Very nice work, Colin. Your PAA is very close to Tango's WOWY estimate (-436 thru 2008), which makes sense. A few observations:
It occurs to me the Jeter ball distribution question could largely be settled by looking at the proportion of GBs handled by NYY 1B and LF (total) over Jeter's career. If Yankee pitchers have somehow managed to avoid Jeter to a significant extent, this would have to result in a larger than usual number of GBs to the right side. It's simply unimaginable Jeter could be shortchanged on opportunities without a big skew toward the other side of the field.
One way you might try to show definitively that PBP data exaggerates opportunities for good fielders is to examine if there's a correlation between a player's minor lg fielding performance and their MLB PBP opportunities. There should be no relationship whatsoever. That would give you a much larger sample than looking only at MLB team-switchers.
The difference between UZR and DRS is interesting.
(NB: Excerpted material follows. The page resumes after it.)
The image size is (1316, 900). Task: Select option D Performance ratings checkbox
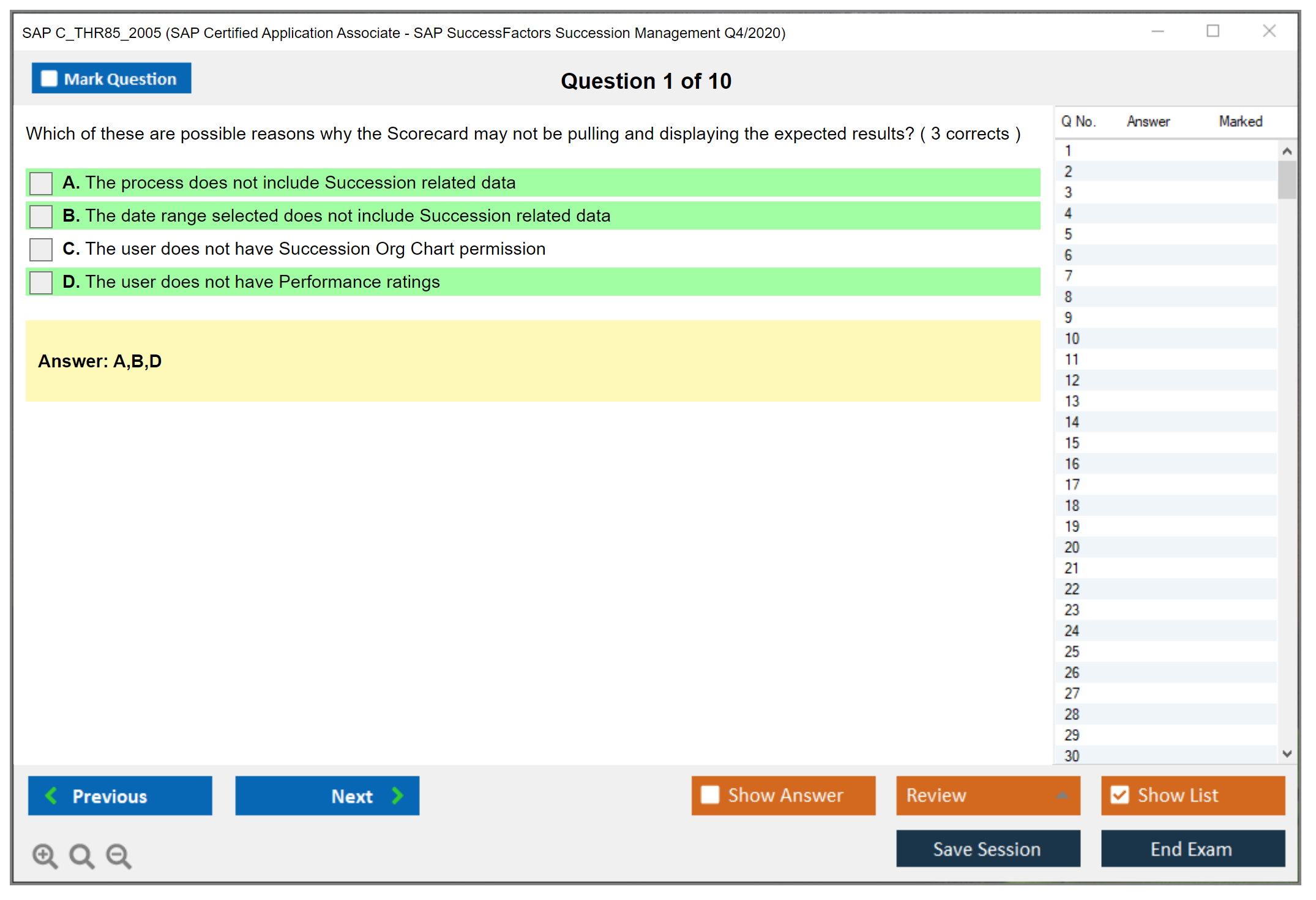click(41, 282)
One reason UZR likes Jeter so much, I think, is that it treats errors as 100% a fielder's responsibility and Jeter makes few errors. Since UZR never estimates an out probability at much over 80% on any other kind of GB, errors really increase a player's imputed opportunities (incorrectly, in my view, since there's no reason to think players who make errors actually have more easy plays). Perhaps DRS treats errors differently?
It looks like your run multiplier is about .8 runs per play. I would have guessed it's closer to .7 for a SS. Is .8 correct?
Colin: Any chance you could add a version of the chart adjusting for MLB runs/PA? That would make it easier to see how the relative rankings of the positions changes over time.
K:BB ratio is a "fun" state. But looking at the K-BB differential (K minus BBs) is a much more relevant measure of pitching performance. Clearly, Wells’ 58/4 K/BB is not in any way “better” than Schilling’s 150/11. Thinking of them as +54 and +139 provides a much better sense of their value in preventing runs. (A pitcher with a much lower strikeout rate than Wells' couldn't survive even with zero BBs.)
In fact, if you compare first half and 2nd half performance of Eric’s selected pitchers, there is no correlation between 1st half and 2nd half K/BB ratio. However, 1st half differential almost perfectly predicts 2nd half differential (r=.96), suggesting it is a far more reliable metric.